In the wake of Alexis Tsipras' first major speech as Greek prime minister, the country's fragile banks have taken another major hit.
With relations between the state and Europe's power-brokers fraying, the prime minister reiterated that he and his party will not seek an extension of Greece's bailout deal when EU leaders meet in Brussels.
According to the Sunday Business Post, Ireland's Economic Management Council met last week and agreed that Ireland should not support any push for a debt write-down.
All of the four biggest Greek banks' stocks are down by between 8.8 and 15 percent today.
Banks in Greece previously plunged when Syriza was elected, losing close to 40 percent of their share values in the first three days, with some individual banks down by over 50 percent.

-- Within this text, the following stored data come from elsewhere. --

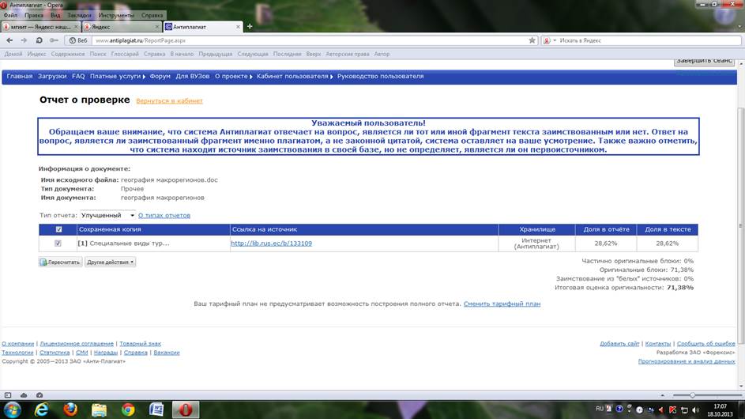Viewport: 745px width, 419px height.
Task: Expand the "Другие действия" dropdown button
Action: [110, 262]
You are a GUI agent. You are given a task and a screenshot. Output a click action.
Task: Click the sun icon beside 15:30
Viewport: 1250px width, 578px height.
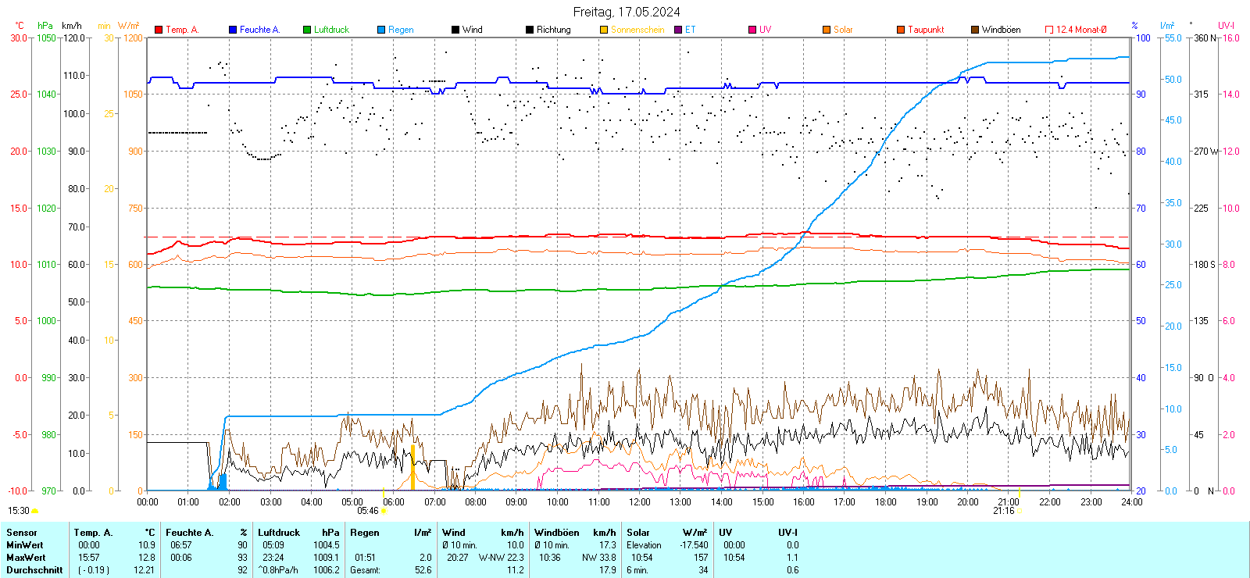[x=34, y=511]
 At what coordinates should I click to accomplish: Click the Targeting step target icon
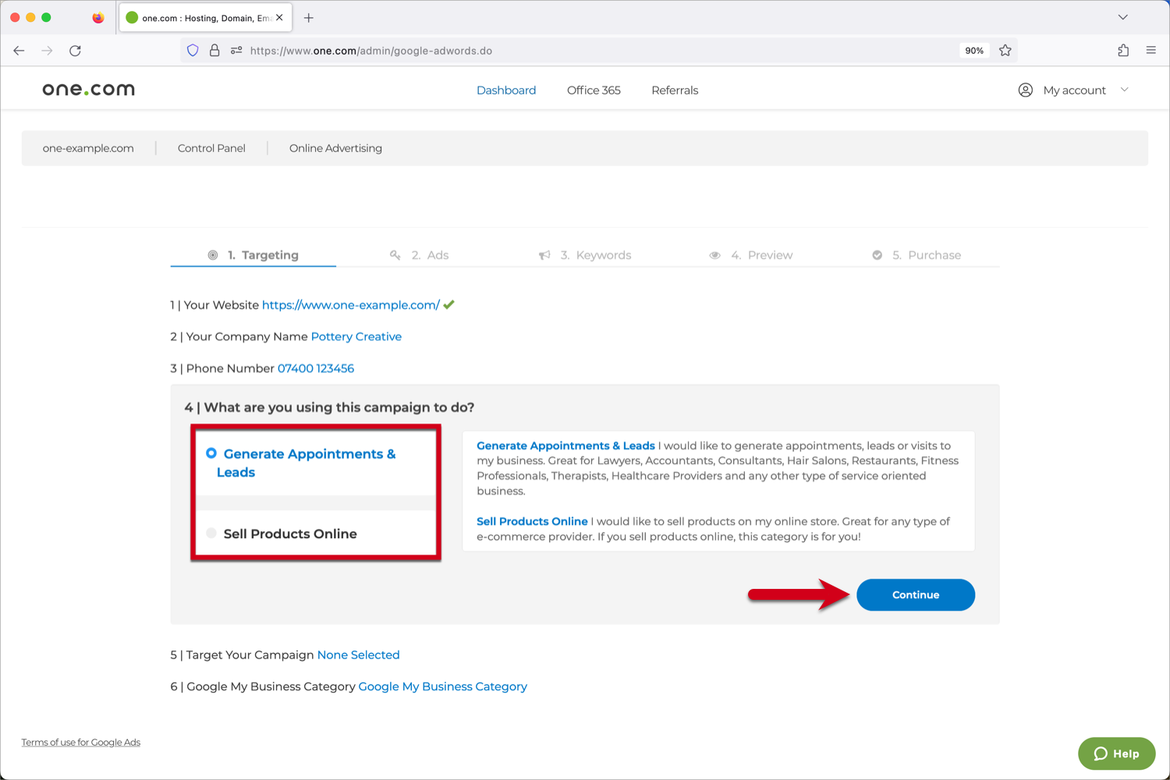pyautogui.click(x=212, y=254)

The banks had recovered slightly towards the end of last week, but now they are falling again.
Graph via Business Insider
The Greek government's tactics can be likened to a Samson strategy.
Samson was a biblical character who pushed over a temple to end his slavery - killing himself - but also destroying the structure that had held him captive.
Channel 4 News' economics editor Paul Mason discussed the possibility of a Greek exit from the euro zone with Newstalk Breakfast. He has been covering the Greek election and its fallout on the ground in Athens.
Mr Mason told Ivan Yates that he thinks that the Greeks will ultimately stay in the euro zone, but he adds that if the country does go, the "manner of the ejection" will be crucial for the future of the euro.